Description of the task:
The required answer is the count of lines in the records that contain "list", with no other text.

Records provided:
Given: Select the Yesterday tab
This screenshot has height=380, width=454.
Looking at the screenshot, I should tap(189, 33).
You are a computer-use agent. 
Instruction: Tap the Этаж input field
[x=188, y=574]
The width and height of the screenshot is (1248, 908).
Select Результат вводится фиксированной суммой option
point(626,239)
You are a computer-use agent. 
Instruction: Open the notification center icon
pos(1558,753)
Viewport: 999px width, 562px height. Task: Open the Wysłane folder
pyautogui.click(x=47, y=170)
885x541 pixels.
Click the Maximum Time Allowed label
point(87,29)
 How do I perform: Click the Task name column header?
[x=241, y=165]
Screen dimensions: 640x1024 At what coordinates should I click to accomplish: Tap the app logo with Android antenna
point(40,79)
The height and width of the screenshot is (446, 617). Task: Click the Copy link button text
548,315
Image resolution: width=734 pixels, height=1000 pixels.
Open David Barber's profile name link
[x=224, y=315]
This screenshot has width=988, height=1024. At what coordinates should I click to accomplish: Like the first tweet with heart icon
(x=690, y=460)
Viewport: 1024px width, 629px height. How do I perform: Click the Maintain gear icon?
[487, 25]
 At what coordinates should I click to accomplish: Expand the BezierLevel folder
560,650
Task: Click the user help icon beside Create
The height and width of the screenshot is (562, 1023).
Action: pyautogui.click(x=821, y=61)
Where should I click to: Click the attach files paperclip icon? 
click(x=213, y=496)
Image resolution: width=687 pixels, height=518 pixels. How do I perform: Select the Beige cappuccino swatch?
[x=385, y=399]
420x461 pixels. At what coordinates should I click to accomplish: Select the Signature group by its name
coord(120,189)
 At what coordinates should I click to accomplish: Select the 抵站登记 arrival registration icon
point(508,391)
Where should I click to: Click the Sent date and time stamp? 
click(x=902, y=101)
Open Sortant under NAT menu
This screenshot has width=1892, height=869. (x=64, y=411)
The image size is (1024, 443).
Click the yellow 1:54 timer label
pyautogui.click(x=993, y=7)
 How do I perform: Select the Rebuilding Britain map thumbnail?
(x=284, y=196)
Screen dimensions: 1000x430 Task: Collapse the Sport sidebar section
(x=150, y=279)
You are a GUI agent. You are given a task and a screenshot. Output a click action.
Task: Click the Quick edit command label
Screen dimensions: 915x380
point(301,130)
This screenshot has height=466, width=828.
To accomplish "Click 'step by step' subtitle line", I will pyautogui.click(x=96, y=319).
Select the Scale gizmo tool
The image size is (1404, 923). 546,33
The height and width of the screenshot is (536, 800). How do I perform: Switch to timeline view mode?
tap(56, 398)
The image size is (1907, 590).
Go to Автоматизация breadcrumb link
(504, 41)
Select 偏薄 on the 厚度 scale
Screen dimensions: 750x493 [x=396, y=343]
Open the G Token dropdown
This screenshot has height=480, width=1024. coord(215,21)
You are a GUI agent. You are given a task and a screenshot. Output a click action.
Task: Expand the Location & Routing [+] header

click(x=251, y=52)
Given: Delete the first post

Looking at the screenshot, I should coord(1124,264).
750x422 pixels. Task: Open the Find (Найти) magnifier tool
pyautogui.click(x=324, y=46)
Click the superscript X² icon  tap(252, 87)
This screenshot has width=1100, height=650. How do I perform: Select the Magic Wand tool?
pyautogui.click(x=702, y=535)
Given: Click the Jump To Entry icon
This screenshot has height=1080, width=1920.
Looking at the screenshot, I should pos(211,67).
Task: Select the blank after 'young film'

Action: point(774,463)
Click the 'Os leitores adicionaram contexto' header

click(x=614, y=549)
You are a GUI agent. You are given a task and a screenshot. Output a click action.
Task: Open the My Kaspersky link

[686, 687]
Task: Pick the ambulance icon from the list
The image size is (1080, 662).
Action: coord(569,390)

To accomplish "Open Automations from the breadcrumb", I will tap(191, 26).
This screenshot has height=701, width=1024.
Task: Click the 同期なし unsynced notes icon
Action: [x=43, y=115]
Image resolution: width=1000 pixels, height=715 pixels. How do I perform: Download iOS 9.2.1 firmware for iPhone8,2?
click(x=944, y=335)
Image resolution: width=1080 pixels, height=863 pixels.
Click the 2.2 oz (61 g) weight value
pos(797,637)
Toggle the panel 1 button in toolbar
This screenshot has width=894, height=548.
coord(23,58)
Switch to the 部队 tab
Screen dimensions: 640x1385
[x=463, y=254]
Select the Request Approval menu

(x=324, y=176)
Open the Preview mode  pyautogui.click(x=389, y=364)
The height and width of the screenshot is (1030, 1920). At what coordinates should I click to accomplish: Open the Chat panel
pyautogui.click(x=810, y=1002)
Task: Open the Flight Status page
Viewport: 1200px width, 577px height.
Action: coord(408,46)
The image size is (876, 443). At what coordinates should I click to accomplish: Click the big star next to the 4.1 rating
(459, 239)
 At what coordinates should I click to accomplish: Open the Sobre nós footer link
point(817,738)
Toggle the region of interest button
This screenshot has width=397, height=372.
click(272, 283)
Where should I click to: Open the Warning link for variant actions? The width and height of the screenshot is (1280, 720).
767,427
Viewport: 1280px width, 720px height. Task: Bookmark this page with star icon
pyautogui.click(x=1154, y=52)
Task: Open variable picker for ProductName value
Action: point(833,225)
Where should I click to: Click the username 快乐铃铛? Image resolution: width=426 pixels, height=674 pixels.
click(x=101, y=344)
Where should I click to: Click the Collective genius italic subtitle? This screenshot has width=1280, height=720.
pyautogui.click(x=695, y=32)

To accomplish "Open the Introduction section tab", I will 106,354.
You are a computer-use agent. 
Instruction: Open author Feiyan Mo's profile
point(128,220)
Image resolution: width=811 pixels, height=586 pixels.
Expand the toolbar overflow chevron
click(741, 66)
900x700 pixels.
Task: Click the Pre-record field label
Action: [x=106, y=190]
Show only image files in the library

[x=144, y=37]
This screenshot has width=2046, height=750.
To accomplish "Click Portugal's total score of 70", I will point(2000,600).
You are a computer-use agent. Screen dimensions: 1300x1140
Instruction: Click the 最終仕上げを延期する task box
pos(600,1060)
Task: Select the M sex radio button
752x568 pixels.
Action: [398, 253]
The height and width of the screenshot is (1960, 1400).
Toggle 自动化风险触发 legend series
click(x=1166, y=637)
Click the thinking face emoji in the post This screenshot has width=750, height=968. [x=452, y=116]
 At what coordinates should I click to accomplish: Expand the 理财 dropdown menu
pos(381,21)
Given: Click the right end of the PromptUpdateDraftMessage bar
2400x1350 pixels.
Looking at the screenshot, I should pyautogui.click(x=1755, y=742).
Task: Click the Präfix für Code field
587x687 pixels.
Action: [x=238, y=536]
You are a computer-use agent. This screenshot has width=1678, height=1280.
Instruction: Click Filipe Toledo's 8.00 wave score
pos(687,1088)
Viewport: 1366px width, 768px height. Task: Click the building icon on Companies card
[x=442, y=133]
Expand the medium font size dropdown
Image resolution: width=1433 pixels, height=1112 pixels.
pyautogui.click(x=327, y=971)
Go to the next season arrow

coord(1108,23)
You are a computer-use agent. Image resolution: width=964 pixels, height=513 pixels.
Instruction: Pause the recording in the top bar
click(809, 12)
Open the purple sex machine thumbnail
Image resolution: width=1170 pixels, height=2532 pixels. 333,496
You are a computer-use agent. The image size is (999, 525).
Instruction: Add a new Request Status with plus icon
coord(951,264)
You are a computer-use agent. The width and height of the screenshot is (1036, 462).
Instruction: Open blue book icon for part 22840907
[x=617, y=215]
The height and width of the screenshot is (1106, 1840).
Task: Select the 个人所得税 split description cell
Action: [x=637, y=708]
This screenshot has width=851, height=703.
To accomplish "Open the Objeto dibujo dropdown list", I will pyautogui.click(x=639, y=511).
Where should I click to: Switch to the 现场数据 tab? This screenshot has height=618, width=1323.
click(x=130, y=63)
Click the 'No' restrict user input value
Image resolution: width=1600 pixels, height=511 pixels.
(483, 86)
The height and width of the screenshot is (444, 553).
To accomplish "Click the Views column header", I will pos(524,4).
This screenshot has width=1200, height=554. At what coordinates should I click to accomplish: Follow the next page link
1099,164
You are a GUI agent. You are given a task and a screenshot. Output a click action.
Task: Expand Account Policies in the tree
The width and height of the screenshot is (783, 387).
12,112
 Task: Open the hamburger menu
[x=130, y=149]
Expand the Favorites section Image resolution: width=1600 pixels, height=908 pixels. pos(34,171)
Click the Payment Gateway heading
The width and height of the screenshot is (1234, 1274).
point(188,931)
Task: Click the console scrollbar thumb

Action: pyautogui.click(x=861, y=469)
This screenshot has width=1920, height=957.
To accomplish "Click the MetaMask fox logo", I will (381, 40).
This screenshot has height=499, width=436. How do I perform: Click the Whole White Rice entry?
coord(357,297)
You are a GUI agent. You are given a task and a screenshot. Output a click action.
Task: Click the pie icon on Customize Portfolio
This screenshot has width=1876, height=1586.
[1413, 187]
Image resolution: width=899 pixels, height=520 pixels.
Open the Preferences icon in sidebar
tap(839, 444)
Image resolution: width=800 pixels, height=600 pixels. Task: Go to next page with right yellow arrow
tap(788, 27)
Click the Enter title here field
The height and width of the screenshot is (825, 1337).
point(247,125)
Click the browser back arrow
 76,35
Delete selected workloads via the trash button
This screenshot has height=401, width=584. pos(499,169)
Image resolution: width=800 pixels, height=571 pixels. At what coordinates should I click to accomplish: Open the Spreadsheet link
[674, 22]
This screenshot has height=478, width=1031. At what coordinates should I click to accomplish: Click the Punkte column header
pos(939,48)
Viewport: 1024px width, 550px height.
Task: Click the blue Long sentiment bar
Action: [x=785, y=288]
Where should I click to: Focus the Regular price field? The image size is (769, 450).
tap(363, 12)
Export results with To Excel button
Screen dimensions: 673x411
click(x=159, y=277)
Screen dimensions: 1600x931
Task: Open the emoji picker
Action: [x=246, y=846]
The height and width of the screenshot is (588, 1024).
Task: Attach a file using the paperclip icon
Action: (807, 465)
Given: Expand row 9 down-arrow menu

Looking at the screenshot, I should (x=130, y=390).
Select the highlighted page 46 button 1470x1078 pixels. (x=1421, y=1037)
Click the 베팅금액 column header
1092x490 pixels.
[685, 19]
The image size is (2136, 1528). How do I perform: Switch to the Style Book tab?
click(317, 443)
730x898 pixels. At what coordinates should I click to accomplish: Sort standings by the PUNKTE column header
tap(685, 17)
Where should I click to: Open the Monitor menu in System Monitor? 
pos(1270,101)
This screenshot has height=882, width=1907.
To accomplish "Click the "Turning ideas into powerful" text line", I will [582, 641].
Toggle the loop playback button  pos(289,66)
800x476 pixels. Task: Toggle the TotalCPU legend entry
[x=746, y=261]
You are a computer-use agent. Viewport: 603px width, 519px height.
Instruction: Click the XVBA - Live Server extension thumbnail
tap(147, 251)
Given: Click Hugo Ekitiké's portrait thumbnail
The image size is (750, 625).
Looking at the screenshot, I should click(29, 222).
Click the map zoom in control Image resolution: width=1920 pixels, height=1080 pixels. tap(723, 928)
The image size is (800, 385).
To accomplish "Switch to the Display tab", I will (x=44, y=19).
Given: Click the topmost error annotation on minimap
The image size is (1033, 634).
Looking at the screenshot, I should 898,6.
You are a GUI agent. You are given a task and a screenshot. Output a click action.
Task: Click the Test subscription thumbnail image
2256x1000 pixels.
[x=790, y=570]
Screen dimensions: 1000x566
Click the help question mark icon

Final answer:
2